§ What the task requires
Down to the last character, write out the records below.

Saved entries:
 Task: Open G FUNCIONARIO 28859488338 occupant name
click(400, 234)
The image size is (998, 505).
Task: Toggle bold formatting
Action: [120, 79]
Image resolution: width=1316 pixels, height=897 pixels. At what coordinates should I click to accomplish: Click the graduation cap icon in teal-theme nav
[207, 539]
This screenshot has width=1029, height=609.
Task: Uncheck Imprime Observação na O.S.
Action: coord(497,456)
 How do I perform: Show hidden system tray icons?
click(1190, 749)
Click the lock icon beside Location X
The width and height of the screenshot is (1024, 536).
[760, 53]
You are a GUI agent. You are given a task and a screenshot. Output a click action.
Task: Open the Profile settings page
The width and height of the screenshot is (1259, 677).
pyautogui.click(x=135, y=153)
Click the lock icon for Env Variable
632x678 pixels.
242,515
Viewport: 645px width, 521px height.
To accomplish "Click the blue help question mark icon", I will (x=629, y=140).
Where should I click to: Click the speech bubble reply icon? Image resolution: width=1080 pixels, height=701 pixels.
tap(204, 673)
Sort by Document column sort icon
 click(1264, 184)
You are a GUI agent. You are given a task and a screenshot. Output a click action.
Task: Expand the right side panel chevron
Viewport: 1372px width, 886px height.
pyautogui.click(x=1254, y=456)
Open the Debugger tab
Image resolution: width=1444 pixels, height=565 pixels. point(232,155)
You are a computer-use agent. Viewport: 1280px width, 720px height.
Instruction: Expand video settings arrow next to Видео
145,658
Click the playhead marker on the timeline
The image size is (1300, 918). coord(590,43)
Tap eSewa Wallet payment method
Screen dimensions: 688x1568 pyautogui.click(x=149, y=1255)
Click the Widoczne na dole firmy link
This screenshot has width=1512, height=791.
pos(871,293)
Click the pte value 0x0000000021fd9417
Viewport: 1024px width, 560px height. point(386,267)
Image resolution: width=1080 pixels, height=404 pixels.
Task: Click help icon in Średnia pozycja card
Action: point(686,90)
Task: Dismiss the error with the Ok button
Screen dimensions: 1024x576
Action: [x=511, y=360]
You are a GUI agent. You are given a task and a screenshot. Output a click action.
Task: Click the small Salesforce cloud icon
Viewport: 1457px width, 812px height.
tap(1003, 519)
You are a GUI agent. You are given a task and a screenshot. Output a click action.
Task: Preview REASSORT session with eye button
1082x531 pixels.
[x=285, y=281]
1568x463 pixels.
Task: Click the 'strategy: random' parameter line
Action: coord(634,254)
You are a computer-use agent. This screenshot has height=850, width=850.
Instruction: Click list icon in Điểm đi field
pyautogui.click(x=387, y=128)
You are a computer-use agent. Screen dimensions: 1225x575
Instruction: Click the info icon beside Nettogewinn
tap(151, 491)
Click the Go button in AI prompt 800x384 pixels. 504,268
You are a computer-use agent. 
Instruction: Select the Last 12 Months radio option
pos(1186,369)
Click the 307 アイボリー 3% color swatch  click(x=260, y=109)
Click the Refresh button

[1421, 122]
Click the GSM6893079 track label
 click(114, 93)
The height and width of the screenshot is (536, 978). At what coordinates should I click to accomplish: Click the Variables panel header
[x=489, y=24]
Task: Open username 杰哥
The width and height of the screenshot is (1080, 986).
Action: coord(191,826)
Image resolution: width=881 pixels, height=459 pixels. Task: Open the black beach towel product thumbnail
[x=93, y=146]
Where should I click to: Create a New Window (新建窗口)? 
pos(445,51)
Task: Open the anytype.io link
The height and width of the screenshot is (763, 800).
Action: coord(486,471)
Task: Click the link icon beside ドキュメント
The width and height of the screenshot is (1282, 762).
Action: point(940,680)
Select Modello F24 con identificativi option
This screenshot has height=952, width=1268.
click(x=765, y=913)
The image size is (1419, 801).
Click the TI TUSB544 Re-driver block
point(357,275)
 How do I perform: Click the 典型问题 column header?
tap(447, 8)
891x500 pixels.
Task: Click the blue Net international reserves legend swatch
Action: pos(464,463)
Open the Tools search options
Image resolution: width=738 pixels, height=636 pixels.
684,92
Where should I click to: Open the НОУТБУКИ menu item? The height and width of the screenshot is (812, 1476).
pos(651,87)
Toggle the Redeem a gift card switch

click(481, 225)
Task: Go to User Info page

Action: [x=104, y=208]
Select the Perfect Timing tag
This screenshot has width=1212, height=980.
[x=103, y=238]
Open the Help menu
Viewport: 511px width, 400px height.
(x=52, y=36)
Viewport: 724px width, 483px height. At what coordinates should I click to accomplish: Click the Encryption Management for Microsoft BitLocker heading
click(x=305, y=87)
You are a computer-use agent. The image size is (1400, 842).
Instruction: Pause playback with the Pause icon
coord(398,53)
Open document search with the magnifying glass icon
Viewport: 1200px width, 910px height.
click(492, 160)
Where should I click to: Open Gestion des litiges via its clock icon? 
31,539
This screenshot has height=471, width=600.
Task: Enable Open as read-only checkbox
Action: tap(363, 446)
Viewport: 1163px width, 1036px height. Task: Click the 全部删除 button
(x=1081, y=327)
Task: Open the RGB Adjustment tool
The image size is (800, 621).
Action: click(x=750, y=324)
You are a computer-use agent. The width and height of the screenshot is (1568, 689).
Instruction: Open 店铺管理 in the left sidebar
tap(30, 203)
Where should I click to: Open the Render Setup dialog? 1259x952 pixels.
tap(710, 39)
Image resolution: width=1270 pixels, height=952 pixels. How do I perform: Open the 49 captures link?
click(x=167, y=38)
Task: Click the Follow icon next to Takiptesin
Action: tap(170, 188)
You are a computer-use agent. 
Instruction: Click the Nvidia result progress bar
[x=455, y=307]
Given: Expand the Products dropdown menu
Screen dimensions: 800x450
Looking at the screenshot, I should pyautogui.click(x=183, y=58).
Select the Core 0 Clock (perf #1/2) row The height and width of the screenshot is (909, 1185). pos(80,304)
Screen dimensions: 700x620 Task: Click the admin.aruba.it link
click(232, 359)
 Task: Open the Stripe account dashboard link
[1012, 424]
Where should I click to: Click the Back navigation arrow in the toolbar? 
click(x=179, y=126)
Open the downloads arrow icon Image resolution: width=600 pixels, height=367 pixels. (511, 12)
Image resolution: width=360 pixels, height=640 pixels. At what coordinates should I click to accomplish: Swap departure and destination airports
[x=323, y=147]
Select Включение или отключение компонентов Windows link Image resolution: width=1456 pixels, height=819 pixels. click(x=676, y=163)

§ Result of this exercise
 Task: Open G FUNCIONARIO 28859488338 occupant name
click(400, 234)
The image size is (998, 505).
Task: Toggle bold formatting
Action: [120, 79]
Image resolution: width=1316 pixels, height=897 pixels. At what coordinates should I click to accomplish: Click the graduation cap icon in teal-theme nav
[207, 539]
This screenshot has width=1029, height=609.
Task: Uncheck Imprime Observação na O.S.
Action: coord(497,456)
 How do I perform: Show hidden system tray icons?
click(1190, 749)
Click the lock icon beside Location X
The width and height of the screenshot is (1024, 536).
[760, 53]
You are a GUI agent. You are given a task and a screenshot. Output a click action.
Task: Open the Profile settings page
The width and height of the screenshot is (1259, 677).
pyautogui.click(x=135, y=153)
Click the lock icon for Env Variable
632x678 pixels.
242,515
Viewport: 645px width, 521px height.
To accomplish "Click the blue help question mark icon", I will (x=629, y=140).
Where should I click to: Click the speech bubble reply icon? Image resolution: width=1080 pixels, height=701 pixels.
tap(204, 673)
Sort by Document column sort icon
 click(1264, 184)
You are a GUI agent. You are given a task and a screenshot. Output a click action.
Task: Expand the right side panel chevron
Viewport: 1372px width, 886px height.
pyautogui.click(x=1254, y=456)
Open the Debugger tab
Image resolution: width=1444 pixels, height=565 pixels. point(232,155)
You are a computer-use agent. Viewport: 1280px width, 720px height.
Instruction: Expand video settings arrow next to Видео
145,658
Click the playhead marker on the timeline
The image size is (1300, 918). coord(590,43)
Tap eSewa Wallet payment method
Screen dimensions: 688x1568 pyautogui.click(x=149, y=1255)
Click the Widoczne na dole firmy link
This screenshot has width=1512, height=791.
pos(871,293)
Click the pte value 0x0000000021fd9417
Viewport: 1024px width, 560px height. point(386,267)
Image resolution: width=1080 pixels, height=404 pixels.
Task: Click help icon in Średnia pozycja card
Action: point(686,90)
Task: Dismiss the error with the Ok button
Screen dimensions: 1024x576
Action: [x=511, y=360]
You are a GUI agent. You are given a task and a screenshot. Output a click action.
Task: Click the small Salesforce cloud icon
Viewport: 1457px width, 812px height.
tap(1003, 519)
You are a GUI agent. You are given a task and a screenshot. Output a click action.
Task: Preview REASSORT session with eye button
1082x531 pixels.
[x=285, y=281]
1568x463 pixels.
Task: Click the 'strategy: random' parameter line
Action: coord(634,254)
You are a computer-use agent. This screenshot has height=850, width=850.
Instruction: Click list icon in Điểm đi field
pyautogui.click(x=387, y=128)
You are a computer-use agent. Screen dimensions: 1225x575
Instruction: Click the info icon beside Nettogewinn
tap(151, 491)
Click the Go button in AI prompt 800x384 pixels. 504,268
You are a computer-use agent. 
Instruction: Select the Last 12 Months radio option
pos(1186,369)
Click the 307 アイボリー 3% color swatch  click(x=260, y=109)
Click the Refresh button

[1421, 122]
Click the GSM6893079 track label
 click(114, 93)
The height and width of the screenshot is (536, 978). At what coordinates should I click to accomplish: Click the Variables panel header
[x=489, y=24]
Task: Open username 杰哥
The width and height of the screenshot is (1080, 986).
Action: coord(191,826)
Image resolution: width=881 pixels, height=459 pixels. Task: Open the black beach towel product thumbnail
[x=93, y=146]
Where should I click to: Create a New Window (新建窗口)? 
pos(445,51)
Task: Open the anytype.io link
The height and width of the screenshot is (763, 800).
Action: coord(486,471)
Task: Click the link icon beside ドキュメント
The width and height of the screenshot is (1282, 762).
Action: point(940,680)
Select Modello F24 con identificativi option
This screenshot has height=952, width=1268.
click(x=765, y=913)
The image size is (1419, 801).
Click the TI TUSB544 Re-driver block
point(357,275)
 How do I perform: Click the 典型问题 column header?
tap(447, 8)
891x500 pixels.
Task: Click the blue Net international reserves legend swatch
Action: pos(464,463)
Open the Tools search options
Image resolution: width=738 pixels, height=636 pixels.
684,92
Where should I click to: Open the НОУТБУКИ menu item? The height and width of the screenshot is (812, 1476).
pos(651,87)
Toggle the Redeem a gift card switch

click(481, 225)
Task: Go to User Info page

Action: [x=104, y=208]
Select the Perfect Timing tag
This screenshot has width=1212, height=980.
[x=103, y=238]
Open the Help menu
Viewport: 511px width, 400px height.
(x=52, y=36)
Viewport: 724px width, 483px height. At what coordinates should I click to accomplish: Click the Encryption Management for Microsoft BitLocker heading
click(x=305, y=87)
You are a computer-use agent. The image size is (1400, 842).
Instruction: Pause playback with the Pause icon
coord(398,53)
Open document search with the magnifying glass icon
Viewport: 1200px width, 910px height.
click(492, 160)
Where should I click to: Open Gestion des litiges via its clock icon? 
31,539
This screenshot has height=471, width=600.
Task: Enable Open as read-only checkbox
Action: tap(363, 446)
Viewport: 1163px width, 1036px height. Task: Click the 全部删除 button
(x=1081, y=327)
Task: Open the RGB Adjustment tool
The image size is (800, 621).
Action: click(x=750, y=324)
You are a computer-use agent. The width and height of the screenshot is (1568, 689).
Instruction: Open 店铺管理 in the left sidebar
tap(30, 203)
Where should I click to: Open the Render Setup dialog? 1259x952 pixels.
tap(710, 39)
Image resolution: width=1270 pixels, height=952 pixels. How do I perform: Open the 49 captures link?
click(x=167, y=38)
Task: Click the Follow icon next to Takiptesin
Action: tap(170, 188)
You are a computer-use agent. 
Instruction: Click the Nvidia result progress bar
[x=455, y=307]
Given: Expand the Products dropdown menu
Screen dimensions: 800x450
Looking at the screenshot, I should pyautogui.click(x=183, y=58).
Select the Core 0 Clock (perf #1/2) row The height and width of the screenshot is (909, 1185). pos(80,304)
Screen dimensions: 700x620 Task: Click the admin.aruba.it link
click(232, 359)
 Task: Open the Stripe account dashboard link
[1012, 424]
Where should I click to: Click the Back navigation arrow in the toolbar? 
click(x=179, y=126)
Open the downloads arrow icon Image resolution: width=600 pixels, height=367 pixels. (511, 12)
Image resolution: width=360 pixels, height=640 pixels. At what coordinates should I click to accomplish: Swap departure and destination airports
[x=323, y=147]
Select Включение или отключение компонентов Windows link Image resolution: width=1456 pixels, height=819 pixels. click(x=676, y=163)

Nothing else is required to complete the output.